Enhancing Retinal Vessel Segmentation Generalization via Layout-Aware Generative Modelling
Jonathan Fhima, Jan Van Eijgen, Lennert Beeckmans, Thomas Jacobs, Moti Freiman, Luis Filipe Nakayama, Ingeborg Stalmans, Chaim Baskin, Joachim A. Behar
TL;DR
This work tackles generalization gaps in retinal vessel segmentation due to limited annotated data by introducing RLAD, a diffusion-based framework that generates layout-conditioned retinal fundus images. RLAD operates in a frozen VAE latent space and conditions generation on multiple retinal structures (AV, CD, L) extracted from real images, enabling realistic, controllable data augmentation for AV segmentation. The approach yields robustness gains across backbones (up to 8.1% in reported metrics) and introduces REYIA, a large AV-segmented dataset of 586 images, with code and data to support reproducibility. Overall, RLAD demonstrates that targeted synthetic data can substantially improve segmentation generalization and paves the way for extending layout-aware diffusion to other medical imaging tasks.
Abstract
Generalization in medical segmentation models is challenging due to limited annotated datasets and imaging variability. To address this, we propose Retinal Layout-Aware Diffusion (RLAD), a novel diffusion-based framework for generating controllable layout-aware images. RLAD conditions image generation on multiple key layout components extracted from real images, ensuring high structural fidelity while enabling diversity in other components. Applied to retinal fundus imaging, we augmented the training datasets by synthesizing paired retinal images and vessel segmentations conditioned on extracted blood vessels from real images, while varying other layout components such as lesions and the optic disc. Experiments demonstrated that RLAD-generated data improved generalization in retinal vessel segmentation by up to 8.1%. Furthermore, we present REYIA, a comprehensive dataset comprising 586 manually segmented retinal images. To foster reproducibility and drive innovation, both our code and dataset will be made publicly accessible.

Extracted records:
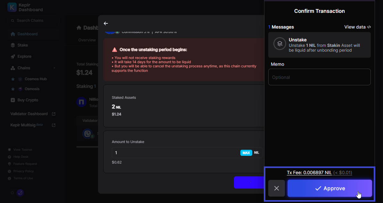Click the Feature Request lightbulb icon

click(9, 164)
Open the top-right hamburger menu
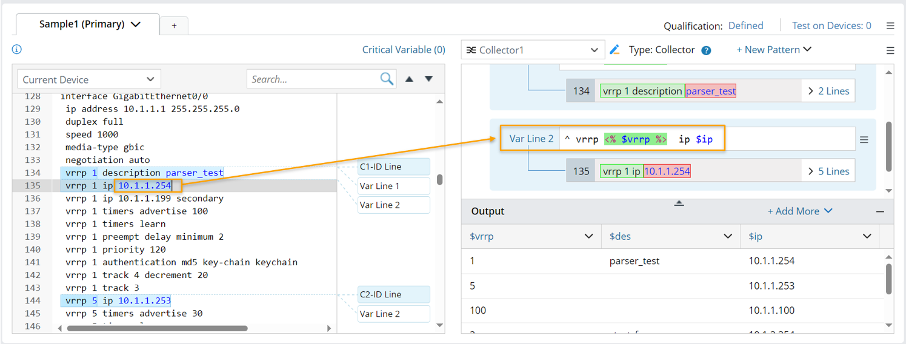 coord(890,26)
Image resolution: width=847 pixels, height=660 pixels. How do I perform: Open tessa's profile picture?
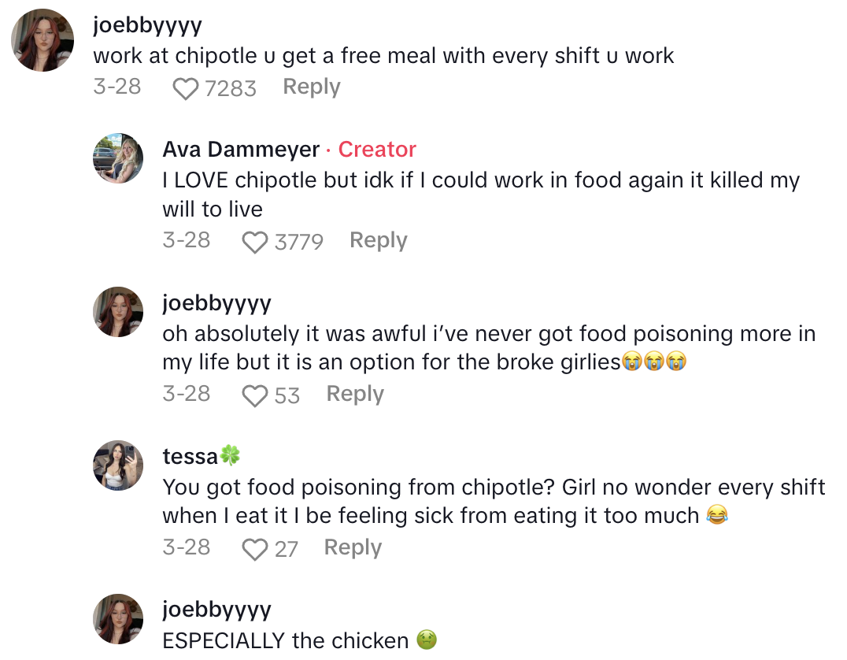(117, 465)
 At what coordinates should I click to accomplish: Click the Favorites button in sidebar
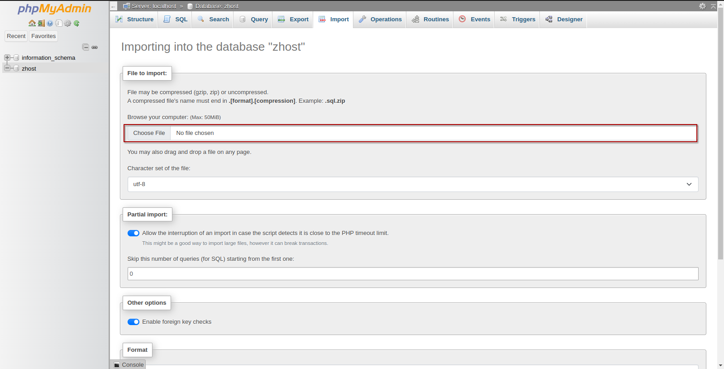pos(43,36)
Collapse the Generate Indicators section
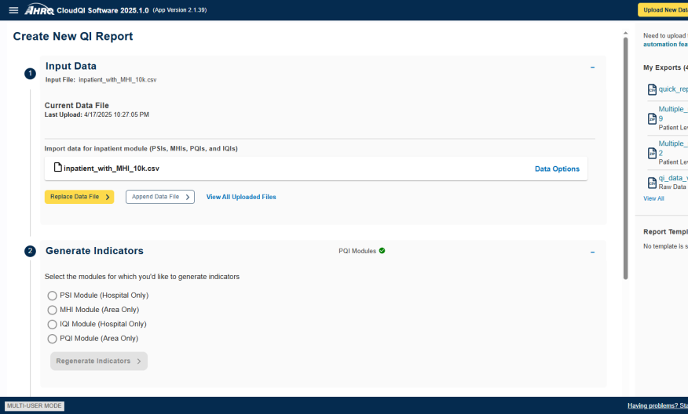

Required work:
1/ In the RLAD paper summary, how many manually segmented retinal images make up the REYIA dataset?
2/ Translate this sentence from the RLAD paper summary into Spanish: "Generalization in medical segmentation models is challenging due to limited annotated datasets and imaging variability."

List of answers:
1/ 586

2/ La generalización en los modelos de segmentación médica es difícil debido a la escasez de conjuntos de datos anotados y a la variabilidad de las imágenes.